I ended up thinking there was this huge question, which I called the ‘Serenity Prayer’ question, which was, ‘What are the things about your child that you simply need to accept, what are the things about your child that you need to affect and change – I mean, parenthood is to do with moulding your children – and how do you tell which are which?' And how do you then ensure that your child is loved? I found that people are much better at that than you would think.

Did you come across consistencies in terms of how people managed to deal with difference?

There are some generalities to be drawn. I think the primary generality is summed up by a parent who says at one point in the chapter on severe disability, ‘Finding meaning – we don’t find all this meaning just because it’s there, we find this meaning because we make a choice to do so.’ People who search for meaning, by and large, are able to find meaning. Now, does that mean that this is an ideal situation? No. Does it mean that it’s not difficult? Certainly not, it’s incredibly difficult, but I think that seeking for meaning is something that has enormous validity beyond the immediate experience of a particular situation.

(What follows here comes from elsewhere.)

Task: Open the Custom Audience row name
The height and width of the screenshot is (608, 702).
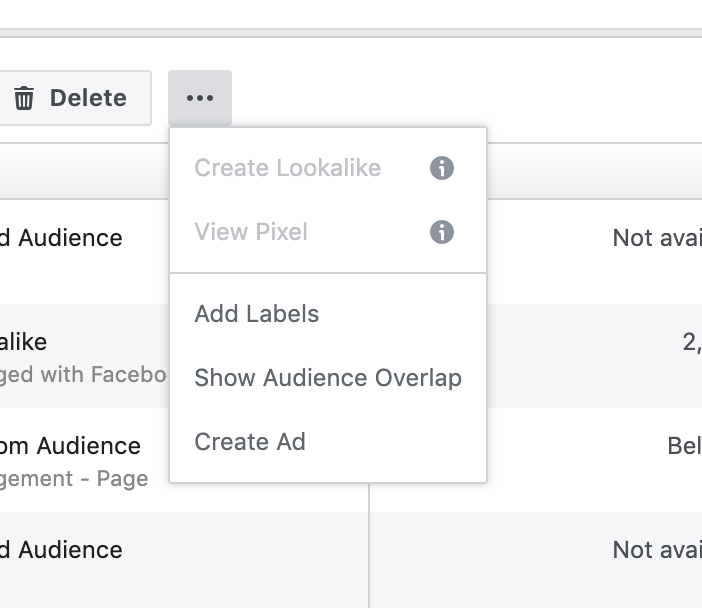Action: click(70, 446)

On the negative side, based on your research, what do you think it is about encountering difference in another person that can cause that negative, prejudiced reaction in us?

I feel I’m well qualified to talk about that because I really think while I was not prejudiced in the sense of thinking that, say, disabled people shouldn’t have every conceivable right, I was made uncomfortable by people with most of these conditions before I started and my journey was to find myself feeling more and more comfortable with people who are different in all of these ways.

I think difference is frightening and it puts most people on edge. The child’s impulse to laugh at somebody who is different remains in some way potent through much of life and so the lesson of the book in a way is that exposure will make you feel less uncomfortable with people who are different from you. And so the book aims, in so far as one can do it in prose, to give people that exposure.